Dividend up to 6%, market dominance and a $10 billion acquisition
Renting empty tin boxes to people sounds like the dullest business in the world. But it's actually one of the most profitable models in the entire real estate sector. A storage facility doesn’t need front-desk staff, expensive maintenance, or costly renovations, so a remarkably large slice of every rental dollar stays with the company as net operating profit. This particular company has taken that model to a world-class level: it is the largest owner of storage boxes on the planet, boasts one of the best credit ratings in the whole industry (and therefore the cheapest access to money) and generates so much cash that it can afford a generous dividend and expansion at the same time.

Highlights
The world’s largest owner of storage boxes – rating A2/A, the lowest cost of raising money (debt) in the sector
Two types of dividend yield: 4% on the common share, or up to 6% on the preferred shares
Acquisition of competitor NSA for USD 10.5bn – synergies of USD 110–130m and FFO growth as early as 2028
The cyclical trough in the sector is near: rental prices and occupancy are stabilising after two weak years
Dividend covered by 72% Core FFO, operating profit margin 77% – safety at the expense of dramatic growth
For an investor interested in regular income, one thing is particularly attractive. The company’s common share carries a dividend yield of around 4%, but the company has also issued so-called preferred shares, which today trade below their face value and their yield climbs to as high as 6%. In effect, an investor can choose between a lower but gradually growing income from the common share and a higher, fixed income from the preferred. That’s an unusual choice that most dividend stocks don’t offer.

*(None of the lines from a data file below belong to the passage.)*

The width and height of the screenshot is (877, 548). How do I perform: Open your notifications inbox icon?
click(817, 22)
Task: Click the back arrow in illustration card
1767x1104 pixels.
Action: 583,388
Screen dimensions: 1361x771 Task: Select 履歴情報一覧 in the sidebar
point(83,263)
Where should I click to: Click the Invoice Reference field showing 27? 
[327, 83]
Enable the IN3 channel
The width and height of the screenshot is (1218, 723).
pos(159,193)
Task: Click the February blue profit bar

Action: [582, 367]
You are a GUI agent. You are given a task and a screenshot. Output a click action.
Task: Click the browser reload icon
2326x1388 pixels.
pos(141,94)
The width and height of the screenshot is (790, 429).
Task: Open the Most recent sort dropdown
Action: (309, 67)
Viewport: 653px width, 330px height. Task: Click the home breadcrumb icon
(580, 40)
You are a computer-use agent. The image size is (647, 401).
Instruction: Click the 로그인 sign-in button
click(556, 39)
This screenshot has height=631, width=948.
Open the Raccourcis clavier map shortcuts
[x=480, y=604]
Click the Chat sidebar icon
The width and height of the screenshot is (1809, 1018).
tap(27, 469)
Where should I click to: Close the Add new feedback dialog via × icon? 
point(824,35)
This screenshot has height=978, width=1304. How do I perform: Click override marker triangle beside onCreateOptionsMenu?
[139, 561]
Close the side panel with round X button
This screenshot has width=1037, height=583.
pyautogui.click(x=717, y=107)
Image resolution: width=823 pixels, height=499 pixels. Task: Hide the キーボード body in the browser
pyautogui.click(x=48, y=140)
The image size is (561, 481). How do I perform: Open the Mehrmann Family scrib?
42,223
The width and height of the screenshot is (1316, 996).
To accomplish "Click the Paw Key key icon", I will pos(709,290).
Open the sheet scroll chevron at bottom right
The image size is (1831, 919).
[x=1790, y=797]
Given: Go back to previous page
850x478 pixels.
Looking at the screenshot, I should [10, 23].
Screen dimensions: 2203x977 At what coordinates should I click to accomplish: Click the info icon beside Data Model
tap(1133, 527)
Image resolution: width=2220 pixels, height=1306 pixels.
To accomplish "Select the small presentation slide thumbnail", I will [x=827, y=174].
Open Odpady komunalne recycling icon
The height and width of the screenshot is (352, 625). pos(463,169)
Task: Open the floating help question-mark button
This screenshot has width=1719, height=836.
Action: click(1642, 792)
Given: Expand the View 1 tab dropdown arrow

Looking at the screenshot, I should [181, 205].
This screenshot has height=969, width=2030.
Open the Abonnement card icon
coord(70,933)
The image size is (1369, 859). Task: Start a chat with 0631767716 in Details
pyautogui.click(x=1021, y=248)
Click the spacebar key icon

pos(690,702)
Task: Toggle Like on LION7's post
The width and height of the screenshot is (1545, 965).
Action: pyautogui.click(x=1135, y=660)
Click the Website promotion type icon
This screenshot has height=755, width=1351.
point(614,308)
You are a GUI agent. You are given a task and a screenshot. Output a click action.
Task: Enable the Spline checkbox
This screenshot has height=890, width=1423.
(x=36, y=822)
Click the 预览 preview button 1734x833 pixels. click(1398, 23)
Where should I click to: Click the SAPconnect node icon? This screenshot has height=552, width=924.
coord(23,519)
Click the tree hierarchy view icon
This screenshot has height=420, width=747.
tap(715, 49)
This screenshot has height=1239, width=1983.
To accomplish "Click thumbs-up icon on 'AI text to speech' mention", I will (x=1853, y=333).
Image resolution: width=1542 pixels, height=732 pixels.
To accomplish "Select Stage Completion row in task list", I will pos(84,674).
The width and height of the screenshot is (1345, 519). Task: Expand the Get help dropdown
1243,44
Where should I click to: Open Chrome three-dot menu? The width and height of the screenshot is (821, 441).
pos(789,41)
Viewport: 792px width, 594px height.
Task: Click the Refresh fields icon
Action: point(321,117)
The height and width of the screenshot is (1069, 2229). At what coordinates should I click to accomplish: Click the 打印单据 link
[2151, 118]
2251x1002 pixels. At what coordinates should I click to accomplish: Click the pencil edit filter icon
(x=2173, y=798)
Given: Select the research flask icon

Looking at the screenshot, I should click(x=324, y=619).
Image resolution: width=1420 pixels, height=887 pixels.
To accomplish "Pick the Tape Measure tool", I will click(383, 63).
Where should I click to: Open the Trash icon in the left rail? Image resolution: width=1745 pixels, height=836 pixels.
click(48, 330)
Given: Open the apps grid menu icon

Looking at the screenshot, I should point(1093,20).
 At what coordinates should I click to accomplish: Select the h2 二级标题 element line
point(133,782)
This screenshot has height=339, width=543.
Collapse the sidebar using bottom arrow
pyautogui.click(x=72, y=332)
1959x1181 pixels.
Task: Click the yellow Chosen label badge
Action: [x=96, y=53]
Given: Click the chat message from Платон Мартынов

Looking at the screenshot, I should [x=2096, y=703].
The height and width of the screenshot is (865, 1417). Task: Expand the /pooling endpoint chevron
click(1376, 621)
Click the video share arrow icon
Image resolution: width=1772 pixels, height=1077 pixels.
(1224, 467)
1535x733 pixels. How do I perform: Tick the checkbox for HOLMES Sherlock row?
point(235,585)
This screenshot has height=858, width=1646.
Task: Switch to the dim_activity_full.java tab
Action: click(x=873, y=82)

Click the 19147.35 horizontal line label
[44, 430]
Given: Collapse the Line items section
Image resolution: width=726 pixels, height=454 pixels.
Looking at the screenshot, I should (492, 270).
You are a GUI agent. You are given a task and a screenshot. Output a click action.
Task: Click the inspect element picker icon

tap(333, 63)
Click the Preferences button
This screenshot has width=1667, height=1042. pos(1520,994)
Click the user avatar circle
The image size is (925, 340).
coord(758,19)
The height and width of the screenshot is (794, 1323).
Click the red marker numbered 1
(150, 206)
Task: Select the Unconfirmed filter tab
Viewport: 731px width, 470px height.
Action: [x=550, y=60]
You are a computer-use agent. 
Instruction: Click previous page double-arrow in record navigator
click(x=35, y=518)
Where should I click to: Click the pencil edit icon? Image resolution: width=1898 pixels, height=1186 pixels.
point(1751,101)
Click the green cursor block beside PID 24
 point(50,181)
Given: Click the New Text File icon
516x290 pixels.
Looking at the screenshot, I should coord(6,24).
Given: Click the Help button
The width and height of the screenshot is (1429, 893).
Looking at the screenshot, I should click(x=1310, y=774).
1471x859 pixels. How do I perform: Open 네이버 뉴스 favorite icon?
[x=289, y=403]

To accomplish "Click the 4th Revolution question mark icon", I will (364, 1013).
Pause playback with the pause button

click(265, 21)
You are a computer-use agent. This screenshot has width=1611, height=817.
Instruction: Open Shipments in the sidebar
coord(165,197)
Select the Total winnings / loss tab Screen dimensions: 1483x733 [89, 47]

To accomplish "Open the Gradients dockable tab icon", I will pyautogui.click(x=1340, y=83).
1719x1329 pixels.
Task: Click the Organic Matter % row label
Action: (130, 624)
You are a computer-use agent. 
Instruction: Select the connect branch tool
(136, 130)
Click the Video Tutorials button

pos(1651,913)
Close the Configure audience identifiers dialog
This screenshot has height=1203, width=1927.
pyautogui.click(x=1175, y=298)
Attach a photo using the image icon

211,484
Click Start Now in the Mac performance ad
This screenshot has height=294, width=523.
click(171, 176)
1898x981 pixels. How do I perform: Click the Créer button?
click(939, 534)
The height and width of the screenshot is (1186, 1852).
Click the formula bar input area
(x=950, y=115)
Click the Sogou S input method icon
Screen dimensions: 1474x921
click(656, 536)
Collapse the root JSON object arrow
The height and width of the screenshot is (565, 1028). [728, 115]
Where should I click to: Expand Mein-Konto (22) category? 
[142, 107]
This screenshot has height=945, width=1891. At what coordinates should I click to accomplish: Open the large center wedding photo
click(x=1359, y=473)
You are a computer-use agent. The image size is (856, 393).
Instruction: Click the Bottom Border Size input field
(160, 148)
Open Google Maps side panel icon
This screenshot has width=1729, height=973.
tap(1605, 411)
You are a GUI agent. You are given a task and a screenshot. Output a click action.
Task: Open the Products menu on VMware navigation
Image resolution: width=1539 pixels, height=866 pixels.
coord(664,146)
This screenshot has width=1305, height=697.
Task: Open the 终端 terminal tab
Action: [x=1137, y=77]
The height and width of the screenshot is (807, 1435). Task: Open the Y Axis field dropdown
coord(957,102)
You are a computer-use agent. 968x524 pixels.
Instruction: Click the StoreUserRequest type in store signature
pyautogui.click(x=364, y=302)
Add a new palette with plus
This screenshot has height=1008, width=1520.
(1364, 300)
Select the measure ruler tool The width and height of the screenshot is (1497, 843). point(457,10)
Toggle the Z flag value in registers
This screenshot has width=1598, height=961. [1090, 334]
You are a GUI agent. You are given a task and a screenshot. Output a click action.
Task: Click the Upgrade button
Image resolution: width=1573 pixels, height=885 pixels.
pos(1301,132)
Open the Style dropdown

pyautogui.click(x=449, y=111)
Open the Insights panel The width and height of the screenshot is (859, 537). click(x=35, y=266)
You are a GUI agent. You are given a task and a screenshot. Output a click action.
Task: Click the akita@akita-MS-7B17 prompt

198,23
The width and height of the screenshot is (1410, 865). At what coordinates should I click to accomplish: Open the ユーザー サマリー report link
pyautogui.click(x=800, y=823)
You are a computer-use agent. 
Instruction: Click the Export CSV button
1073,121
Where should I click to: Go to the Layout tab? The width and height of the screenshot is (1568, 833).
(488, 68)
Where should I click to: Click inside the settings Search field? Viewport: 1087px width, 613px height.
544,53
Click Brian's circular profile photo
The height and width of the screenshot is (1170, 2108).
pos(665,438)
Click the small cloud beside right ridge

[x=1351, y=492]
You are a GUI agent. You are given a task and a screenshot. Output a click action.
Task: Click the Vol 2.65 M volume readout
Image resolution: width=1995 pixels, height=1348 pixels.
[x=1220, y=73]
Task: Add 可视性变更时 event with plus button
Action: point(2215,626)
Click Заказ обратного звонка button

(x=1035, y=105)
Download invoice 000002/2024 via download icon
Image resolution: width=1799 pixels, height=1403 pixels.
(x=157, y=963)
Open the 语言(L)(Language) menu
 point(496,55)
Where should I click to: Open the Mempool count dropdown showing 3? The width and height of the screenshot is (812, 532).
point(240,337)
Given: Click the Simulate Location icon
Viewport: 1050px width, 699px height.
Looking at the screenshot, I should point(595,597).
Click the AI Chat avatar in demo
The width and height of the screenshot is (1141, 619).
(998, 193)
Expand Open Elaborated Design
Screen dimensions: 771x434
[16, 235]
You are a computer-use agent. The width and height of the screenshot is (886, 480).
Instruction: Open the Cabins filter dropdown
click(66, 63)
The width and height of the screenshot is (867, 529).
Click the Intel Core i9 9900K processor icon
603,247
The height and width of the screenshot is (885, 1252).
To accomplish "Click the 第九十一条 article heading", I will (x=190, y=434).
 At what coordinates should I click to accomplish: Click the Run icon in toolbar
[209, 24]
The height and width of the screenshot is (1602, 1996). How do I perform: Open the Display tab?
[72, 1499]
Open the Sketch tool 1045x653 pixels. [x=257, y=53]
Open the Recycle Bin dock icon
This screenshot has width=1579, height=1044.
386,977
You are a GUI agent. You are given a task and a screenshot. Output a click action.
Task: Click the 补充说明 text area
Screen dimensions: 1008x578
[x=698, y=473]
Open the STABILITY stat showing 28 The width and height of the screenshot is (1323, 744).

We are talking about Public Storage $PSA , the largest owner and operator of self-storage facilities in the world and a member of the S&P 500 index. It is a real estate investment trust (REIT), which by law must distribute most of its taxable profit to shareholders – the reason for the traditionally high dividends in this sector.
The model is remarkably simple and resilient. The company owns thousands of storage sites, rents out boxes and units to households and small businesses, and collects monthly rent. Demand for storage is driven by what the industry calls the four Ds: death, divorce, dislocation and downsizing. On top of that come decluttering, temporary storage during a renovation, and the needs of small entrepreneurs. The key point is that this demand is relatively non‑cyclical. People need storage in good times and bad, and once they rent a box, they often stay in it much longer than they originally planned, because moving stuff is a hassle.